### Exercise
The response should consist only of the lines from the one with "Given: Click the Chr:Region row label" to the end of the data below, copied exactly and without pictures.

[Entries taken from a collection]
··········
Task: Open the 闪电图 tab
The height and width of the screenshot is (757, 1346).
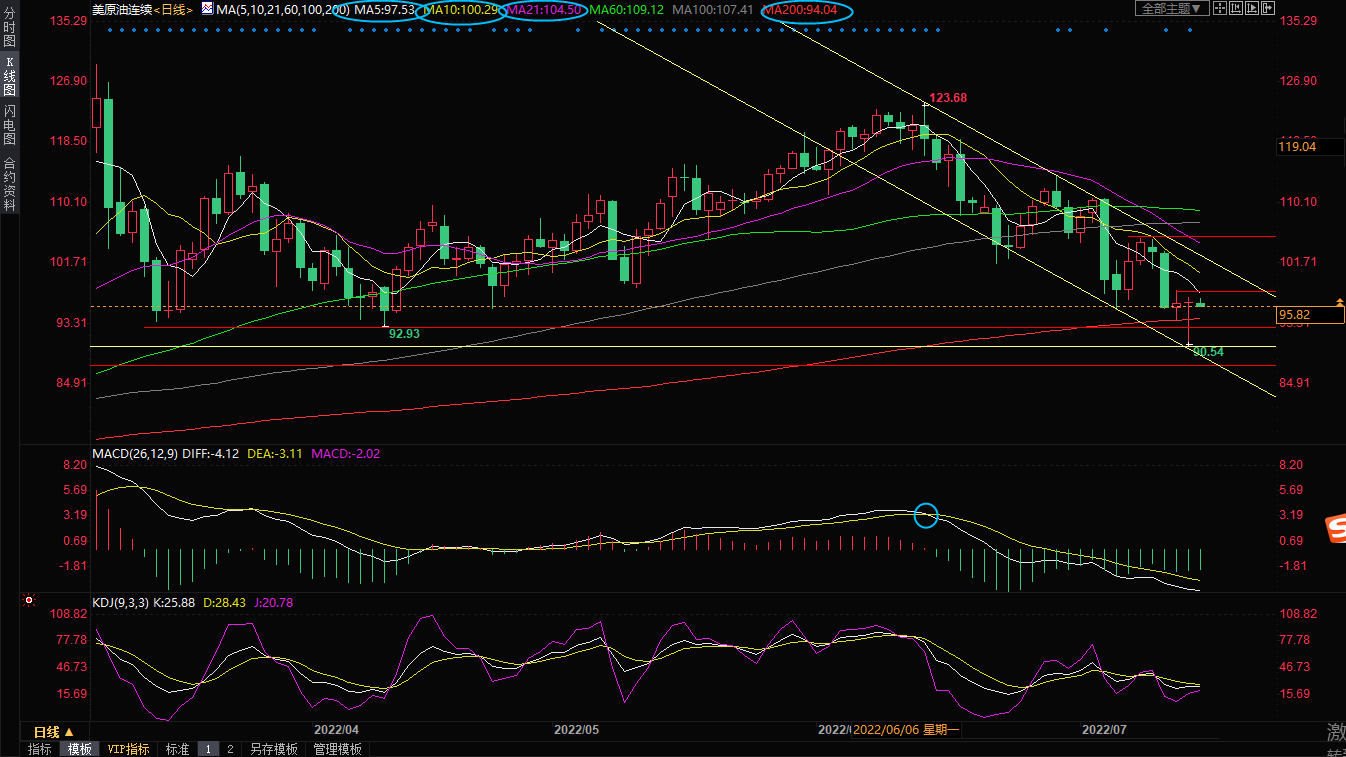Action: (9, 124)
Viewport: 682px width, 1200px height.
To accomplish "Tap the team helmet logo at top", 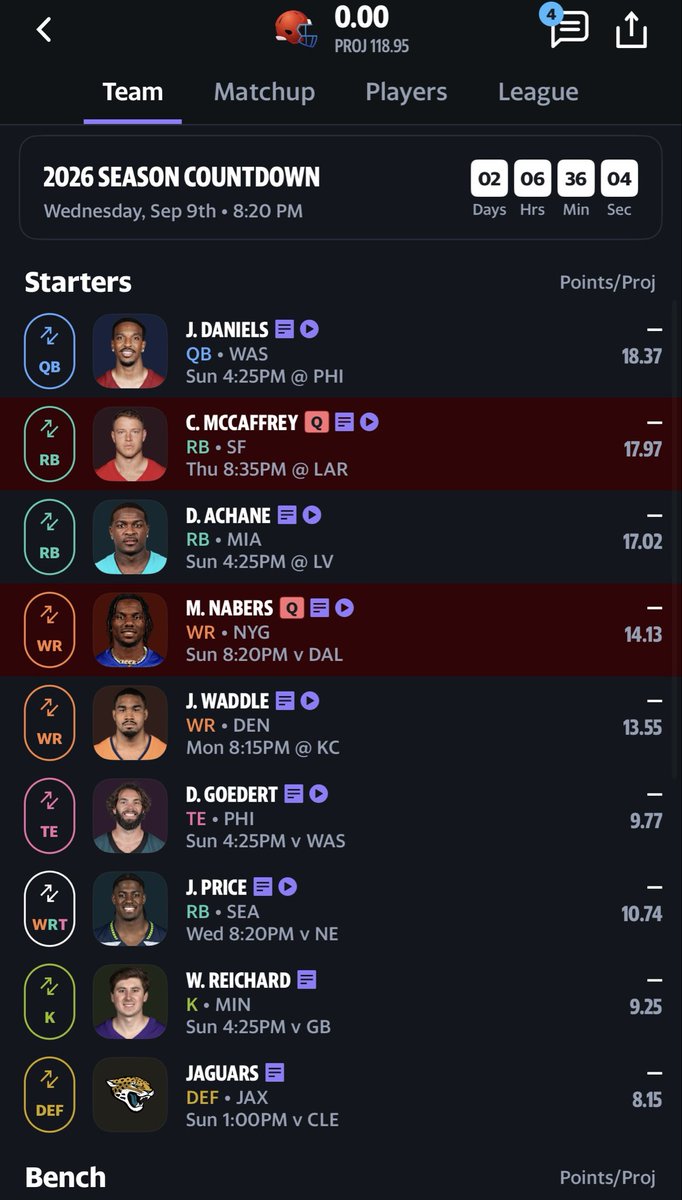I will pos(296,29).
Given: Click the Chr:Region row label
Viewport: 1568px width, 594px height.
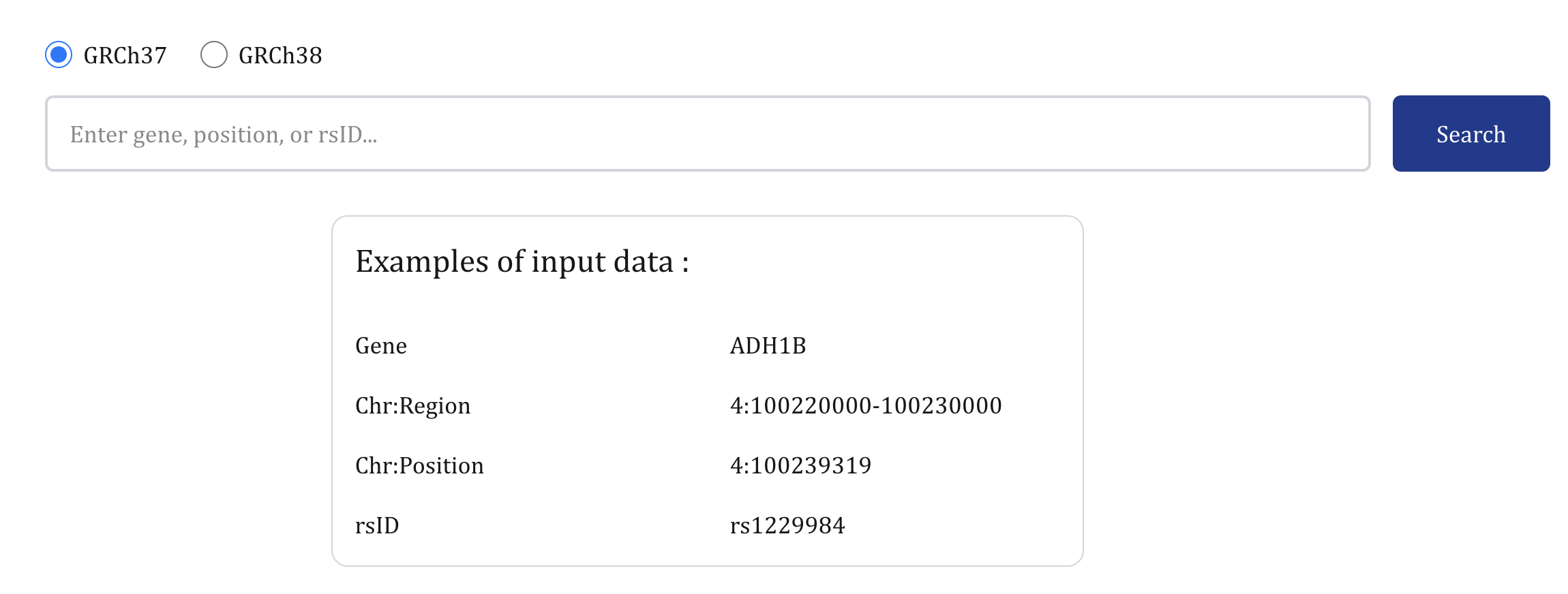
··········
### Expected answer
Given: Click the Chr:Region row label
Viewport: 1568px width, 594px height.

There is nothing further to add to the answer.